As I said with the “Just Eat” comment. It is not that simple. If I could snap, that would not be how things are. I would, but I cannot, and you cannot either. My binging is not based on a lot of willpower or self-control. It is, in fact, caused by too much self-control. It’s caused by the fact that the person who is binging or purging hasn’t gotten enough, and so they binge and then feel regret. They often feel caught when someone sees them eating. It is what several of us would consider shameful and supposed to be a secret. It is self-soothing. It is how I, and many others like me, cope with stress.
“I wish I could be like you.”
No, you don’t. You do not want to be like me, trust me. As someone who lives with this every day, you don’t. As someone who cries because I know how bad it is. You don’t. You do not want an eating disorder. You do not want to live as I do. I want to remind you. Anorexia is not a diet. Bulimia isn’t a bad habit. ARFID and OSFED are not picky eaters. These aren’t life choices; they are disorders that eat us from the inside out.
“Oh but you’re so beautiful! You don’t need to lose weight.”
You do not see me the way I see me in the mirror. You do not see what I see. You do not see the valleys of my body as I do. The way that my brain works will not allow me to see myself as beautiful.
“It’s all in your head.”
Yes, yes, it is. Yes, my brain has changed the way I see myself. Unfortunately, however, so have people.
“It’s unethical to lose weight like this.”
Yes, yes. I know. I know that if I do not eat, my body will go into survival mode, and it will cling to the food that I do eat. I am aware of this fact, I know that it is unethical. However, that does not mean that I will be able to change without help. Medical help that is.
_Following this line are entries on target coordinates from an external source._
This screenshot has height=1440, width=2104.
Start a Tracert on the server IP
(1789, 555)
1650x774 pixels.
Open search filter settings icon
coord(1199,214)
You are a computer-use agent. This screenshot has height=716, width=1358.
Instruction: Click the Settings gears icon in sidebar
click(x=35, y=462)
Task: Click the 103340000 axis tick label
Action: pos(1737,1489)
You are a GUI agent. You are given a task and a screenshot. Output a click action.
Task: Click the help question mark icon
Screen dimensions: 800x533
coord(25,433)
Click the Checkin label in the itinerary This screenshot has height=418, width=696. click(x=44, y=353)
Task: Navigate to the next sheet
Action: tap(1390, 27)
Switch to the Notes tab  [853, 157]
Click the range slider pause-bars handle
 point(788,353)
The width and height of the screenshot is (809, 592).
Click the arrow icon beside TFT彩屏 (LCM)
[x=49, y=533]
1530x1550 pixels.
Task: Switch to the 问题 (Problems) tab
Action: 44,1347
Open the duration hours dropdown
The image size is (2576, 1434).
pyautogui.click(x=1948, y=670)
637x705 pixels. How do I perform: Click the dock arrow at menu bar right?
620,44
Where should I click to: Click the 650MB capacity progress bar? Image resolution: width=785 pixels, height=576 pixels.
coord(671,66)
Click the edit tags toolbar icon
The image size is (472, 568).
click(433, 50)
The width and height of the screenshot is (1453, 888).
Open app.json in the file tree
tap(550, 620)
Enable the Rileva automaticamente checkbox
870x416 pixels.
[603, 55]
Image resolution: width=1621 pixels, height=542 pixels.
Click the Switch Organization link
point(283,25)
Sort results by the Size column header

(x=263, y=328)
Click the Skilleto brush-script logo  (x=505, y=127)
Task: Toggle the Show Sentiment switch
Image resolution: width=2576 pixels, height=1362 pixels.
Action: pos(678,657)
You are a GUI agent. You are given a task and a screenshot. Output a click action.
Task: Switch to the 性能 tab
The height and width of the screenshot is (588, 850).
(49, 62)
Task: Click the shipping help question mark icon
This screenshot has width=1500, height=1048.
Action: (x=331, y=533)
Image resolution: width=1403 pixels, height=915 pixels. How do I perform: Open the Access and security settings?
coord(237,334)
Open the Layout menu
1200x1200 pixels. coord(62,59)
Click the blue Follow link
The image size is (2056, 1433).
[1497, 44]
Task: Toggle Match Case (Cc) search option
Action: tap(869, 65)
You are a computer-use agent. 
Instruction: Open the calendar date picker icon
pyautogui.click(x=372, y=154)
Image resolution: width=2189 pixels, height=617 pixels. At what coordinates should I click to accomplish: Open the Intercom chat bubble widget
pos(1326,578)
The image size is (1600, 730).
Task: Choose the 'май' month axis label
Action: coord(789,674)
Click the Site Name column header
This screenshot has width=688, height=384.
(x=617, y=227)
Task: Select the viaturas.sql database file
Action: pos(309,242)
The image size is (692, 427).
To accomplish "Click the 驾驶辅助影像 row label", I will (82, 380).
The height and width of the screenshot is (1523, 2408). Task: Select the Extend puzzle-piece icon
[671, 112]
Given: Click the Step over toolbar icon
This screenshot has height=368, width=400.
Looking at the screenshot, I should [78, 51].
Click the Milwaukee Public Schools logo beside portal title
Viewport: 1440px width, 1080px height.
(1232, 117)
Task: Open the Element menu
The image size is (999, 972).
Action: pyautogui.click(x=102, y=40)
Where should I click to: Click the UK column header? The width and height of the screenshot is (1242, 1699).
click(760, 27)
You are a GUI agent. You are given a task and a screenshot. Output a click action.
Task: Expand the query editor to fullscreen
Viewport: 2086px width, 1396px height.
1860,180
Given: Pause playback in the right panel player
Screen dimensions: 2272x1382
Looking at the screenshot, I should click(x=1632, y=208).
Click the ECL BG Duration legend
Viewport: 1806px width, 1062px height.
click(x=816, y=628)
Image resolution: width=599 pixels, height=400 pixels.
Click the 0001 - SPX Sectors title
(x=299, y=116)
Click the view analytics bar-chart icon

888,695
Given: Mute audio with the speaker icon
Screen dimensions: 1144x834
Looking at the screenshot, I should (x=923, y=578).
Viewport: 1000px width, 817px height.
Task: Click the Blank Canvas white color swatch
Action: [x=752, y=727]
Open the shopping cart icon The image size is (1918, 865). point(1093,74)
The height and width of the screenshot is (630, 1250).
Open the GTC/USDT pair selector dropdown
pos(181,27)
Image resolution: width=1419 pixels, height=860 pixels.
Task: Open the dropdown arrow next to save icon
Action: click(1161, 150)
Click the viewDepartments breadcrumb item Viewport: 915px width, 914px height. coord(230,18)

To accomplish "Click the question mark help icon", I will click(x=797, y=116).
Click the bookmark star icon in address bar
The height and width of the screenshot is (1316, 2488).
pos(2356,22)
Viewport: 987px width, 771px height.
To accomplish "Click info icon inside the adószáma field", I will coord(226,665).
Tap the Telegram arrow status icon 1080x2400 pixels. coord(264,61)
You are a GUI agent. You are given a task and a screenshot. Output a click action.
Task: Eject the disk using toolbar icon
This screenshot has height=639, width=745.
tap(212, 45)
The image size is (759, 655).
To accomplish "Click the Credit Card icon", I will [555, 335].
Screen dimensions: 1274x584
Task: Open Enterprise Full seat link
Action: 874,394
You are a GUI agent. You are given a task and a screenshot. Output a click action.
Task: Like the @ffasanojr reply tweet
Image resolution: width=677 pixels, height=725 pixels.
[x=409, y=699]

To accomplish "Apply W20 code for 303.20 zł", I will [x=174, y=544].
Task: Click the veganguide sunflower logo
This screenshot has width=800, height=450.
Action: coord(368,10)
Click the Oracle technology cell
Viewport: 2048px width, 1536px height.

“Counting calories isn’t that bad”
You say that. You say that until it becomes a fixation and an addiction. You say that until you realize that there are some people (like me) who have days where they count their calories and do not go over 700 a day. You say that counting calories is not bad until you live the life that I do, where counting calories is a quick way for a relapse to happen.
Put a trigger warning on food
This is not something people say, rather what they do. I do not need a trigger warning for food, as that makes my brain believe that food is the enemy. Food is not the enemy, my disorder is. Please help me, and many others, by not putting a trigger warning on food. It is not helpful, even if you think it is, it is not. Help us rewire our brains into thinking food is not the enemy. TWs solidifies those beliefs.
Things to Remember
Eating disorders are rarely about just how our bodies look. For example, I will explain what my therapist and I believe to be the root of mine. Part of it is being in control. However, that is another small part. Most of it was how I knew that I was not enough for someone to stay. I know how unethical eating disorders are, how when you do not eat, your body goes into survival mode and clings to all of the fat you have. Yes, my body is part of the issue, but that is not all of it. I was not enough. I was not enough for the most important people in my life to stay. That was when I weighed more. Eating disorders are not just about how those of us who have them look at their body. It is seldom only that. Eating disorders tend to spring from trauma. There is a reason they are there. They are a way to cope. I was traumatized, and then I lost everyone. I was 120lbs. I was “healthy”. However, health was not enough for those that I loved to stay in my life. They left me, and thus, the disorder began. This is not a choice. This is a disorder that is killing me slowly, as it does to many men, women, non-binary people, and children alike. Recovery is not a linear process. Please do not romanticize, and please do not glorify my weight loss.